FIGURE 3. — IgG deposition in allografts with immunosuppression.

(A) Allografts of cyclosporine-immunosuppressed MCMV D−/R−, D+/R− and D+/R+ recipients were stained with IgG-AF488 at day 14 post-transplant (n=5–6/group). Kidneys from non-transplant C57BL/6 mice (“No Tx”) served as staining controls (left panels, n=3). Representative images of cortex (upper panel) and medulla (lower panel) are shown (40x; white bar=50 μm). (B) Fluorescence immunostaining was quantitated for 10 HPF per kidney using Image J and compared between groups. (C) MCMV− Ig, MCMV+ Ig, or sera from immunosuppressed D−/R−, D+/R− or D+/R+ transplant recipients were analyzed by ELISA for anti-MCMV antibodies at OD450 (O.D). (D) Serologic anti-MCMV antibody levels (O.D.) were correlated with allograft IgG immunostaining for D+/R− and D+/R+ transplant recipients.

* p<0.05; *** p<0.001.

Virus-induced antibodies bind to infected renal tubular epithelial cells in-vitro

CMV can infect renal tubular epithelial cells.^59–62 Because IgG deposition was observed by immunostaining in the medulla, IgG binding to MCMV infected renal tubular epithelial cells (TECs) was examined in-vitro (Fig. 4A). B6 or BALB/c TECs were either uninfected (“MCMV− TECs”) or infected with MCMV-GFP (“MCMV+ TECs”), then incubated with either MCMV− sera or MCMV+ sera from non-transplant B6 mice, or with pooled sera from cyclosporine-immunosuppressed D−/R− or D+/R+ transplant recipients. MCMV+ TECs were identified by flow cytometry via GFP+ expression among EpCAM+ cells, and IgG binding identified by staining with anti-mouse IgG-APC (Figs. 4A, S1).

In Figure 4A (top row), B6 MCMV− sera (red line) and MCMV+ sera (blue line) bound similarly to MCMV uninfected B6 and BALB/c TECs (“MCMV-TECs”), indicating that antibodies recognizing non-viral TEC antigens (auto- and allo-antibodies) were present at similar quantities in non-transplant B6 MCMV+/− sera.
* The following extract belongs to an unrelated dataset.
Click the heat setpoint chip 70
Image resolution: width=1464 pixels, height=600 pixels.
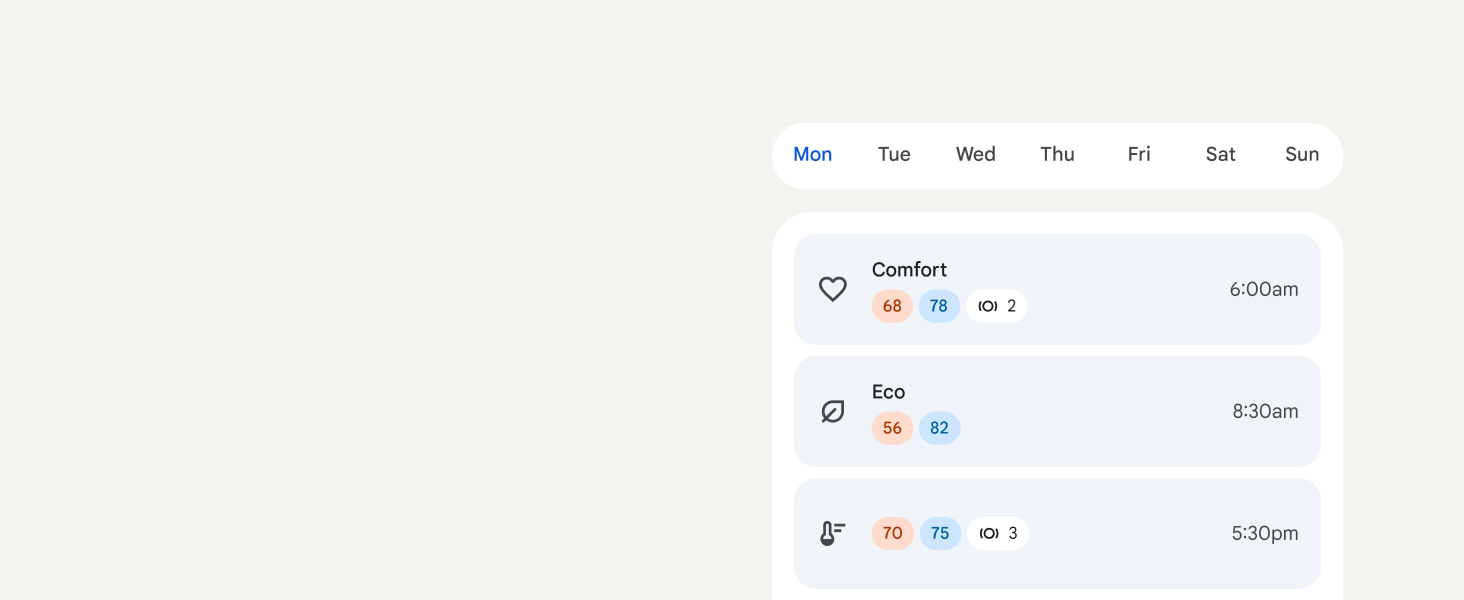(892, 533)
MCMV− sera (red) bound at a similar mean fluorescence intensity (MFI) to both MCMV uninfected and MCMV infected B6 and BALB/c TECs (Fig. 4A, top row; Fig. 4B), indicating that MCMV infection of TECs did not upregulate antigens that significantly altered binding by antibodies found in MCMV− sera. In contrast, MCMV+ sera bound to MCMV infected B6 and BALB/c TECs at a significantly higher MFI than the MCMV-sera (Fig. 4A, top row; Fig. 4B, gray bars, p≤0.0001). Since MCMV− and MCMV+ sera bound similarly to uninfected B6 and BALB/c TECs, this difference was unlikely to be due to increased auto- or allo-antibodies in MCMV+ sera. As these pooled sera were used for adoptive transfer to μMT recipients (Figure 2), it is likely that the difference in antibody deposition observed in μMT recipients treated with MCMV immune sera was not due to auto- or allo-antibodies, which were similarly present in MCMV+/− sera.
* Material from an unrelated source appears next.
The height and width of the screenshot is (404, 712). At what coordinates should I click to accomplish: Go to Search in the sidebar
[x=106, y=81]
Sera from immunosuppressed D−/R− transplants bound to MCMV uninfected B6 and BALB/c TECs at similar MFI as MCMV− sera (Fig. 4A, middle row; Fig. 4B, white bars). Binding of D−/R− sera to MCMV infected B6 and BALB/c TECs resembled that of MCMV− sera, except that D−/R− sera showed a second binding peak with an MFI significantly higher than MCMV− sera (p<0.01). D+/R+ sera had significantly greater binding to MCMV infected B6 and BALB/c TECs compared to D−/R− sera (Fig. 4A, bottom row; Fig. 4B, gray bars, p≤0.01). D+/R+ sera bound to uninfected B6 and BALB/c TECs similarly to non-transplant MCMV− sera (Fig. 4B, white bars), indicating no significant difference in auto- and allo-reactive antibody quantities. However, D+/R+ binding to MCMV infected BALB/c TECs did show a small peak at ≥10³ fluorescence intensity, similar to D−/R− sera (Fig. 4A, right column). Taken together, these results indicate that MCMV+ and D+/R+ sera contain virus-induced antibodies, not present in MCMV− or D−/R− sera, that bind to antigens expressed by MCMV infected but not uninfected TECs.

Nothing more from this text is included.